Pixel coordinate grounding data
^^^^^^^^^^^^^^^^
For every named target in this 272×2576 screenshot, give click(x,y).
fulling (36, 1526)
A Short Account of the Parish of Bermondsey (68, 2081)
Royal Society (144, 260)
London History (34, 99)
^^^^^^^^^^^^^^^^
Restate every entry exactly. Leave nothing out.

* Answer:
For every named target in this 272×2576 screenshot, give click(x,y).
fulling (36, 1526)
A Short Account of the Parish of Bermondsey (68, 2081)
Royal Society (144, 260)
London History (34, 99)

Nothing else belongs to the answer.